At least we wouldn't have to wonder
why we've been staring out our windows
and we're so tired our eyes are dry.

Tuesday, April 6, 2010

63

I'm taking you on a trip further than people go
where there's no one to drive by and see us
and nothing would be different if we were the only ones left

I'm bringing all the things we have to do
watch their colors fade
each time you see a different moon

I'm planning our return, I am,
to be the same time of day when we left
I'll remember when that was because the last sound that made it
through the basement walls are what made me want to leave

I'm going to be important
I'll brush a shoulder every day
and I'll talk about the place we were
though I won't know how to tell it right

62

You fight with me in the dining room
Everything I say is right
except I'm not leaning over a chair
with a glass in my hand and water forming on the outside
and a memory in the back of my eye
of people who weren't there long on one of many streets
kicking rocks that mattered into alleys and ravines
and lights that are only blurry streaks
You yell so loud you make yourself hate me
We stare so hard we're looking at ourselves
so you go to your room and pretend I locked you in
and all you can do is read
something that's not really about you

61

Your tie, and the way you know it isn't neat
tells me to believe everything you say.
That, and the way you look me in the eye
and tell me why you do those things.
I didn't want to see you meet my father
who knows so much, he's sad
because he throws shoes, and you won
with your hands in your pockets, modest grin.
And I followed his suit back home
and looked down when I saw him stumble
but he didn't look back at me anyway.

60

I know how to get on the roof of the house
I've just never done it before.
Because someday I'll escape from a city that burns
and find my way back here with ashes across my forehead
yet it'll look here the way it would
if I were coming in from the sun
and wiping my shoes on the doormat.
Every trinket in place, the same glare between the curtains.
Someday I'll need to see what I already know differently
and I wont know how to leave
I won't know how to leave.

59

What if I'd been different yesterday?
Intoxicated with a notion that everything I do is me
An epiphany that came in the time I gain
from being awake in bed too long
Because I could fly to Idaho,
and tell you I wanted to go for a walk in the country
I could be back today
sitting here, at the table
reading every article in the paper with coffee
while you open another box of English muffins

Thursday, April 1, 2010

58

There's a presence in the fire;
Not the one below the mantle in the den
where they squeeze dining room chairs between couches
amused at the same discussion as the year before
and the amber glow touches every face,
But in the candle at the bedside
of the last one to head home.

57

We finish every book we start.
Even if we don't like it.
It makes us feel, complete.
But we didn't read the copyright pages,
or about the authors, who we hate.
Nobody said to,
and we know enough reasons why.
But we finish every story
because we've finished every one so far,
but we don't look for the epilogue,
we don't have to know it's there.

56

There's my building on the corner
You can leave me across the street
Just before you drive away, say something to me
Say something I can keep and fall asleep to
and remember from everyplace I go
so that you've said it in my kitchen,
in the library, on the train to the places that you don't know;
so that I've heard it over thunderstorms,
dinner conversations, quiet songs.

And I don't even remember your voice anymore.
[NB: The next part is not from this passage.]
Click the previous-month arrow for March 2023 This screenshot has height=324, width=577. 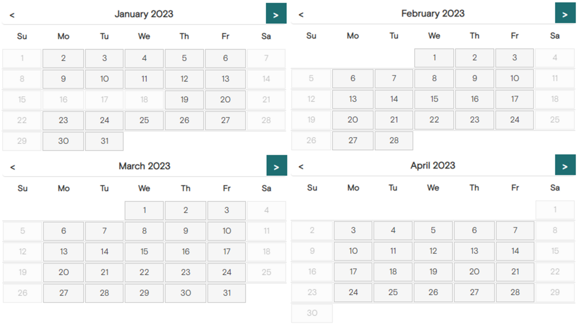tap(12, 167)
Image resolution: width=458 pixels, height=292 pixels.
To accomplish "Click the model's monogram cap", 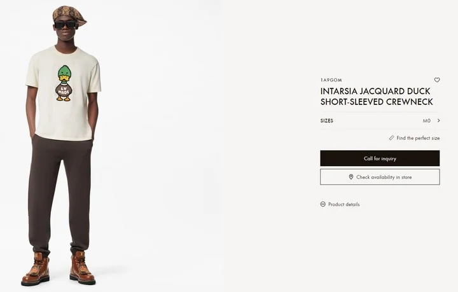I will [69, 15].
Or what you wore, what you were doing with your hands.
All that's left is the words
dangling over my head.

55

I've never doubted that it's the walls
that decide I can hear car doors slamming
but not footsteps.
Getting back from the airport
and stumbling in from the bar
to a house on the street,
they sound the same to me.
They both accompany a man with blue eyes,
the one who mows his lawn on Sunday morning
keeping a complacent eye
on the skipping child on the sidewalk.
I hear him slam the door,
and I close my eyes and watch him
go into his house, and stay up for a while
to watch the cars I hear go by.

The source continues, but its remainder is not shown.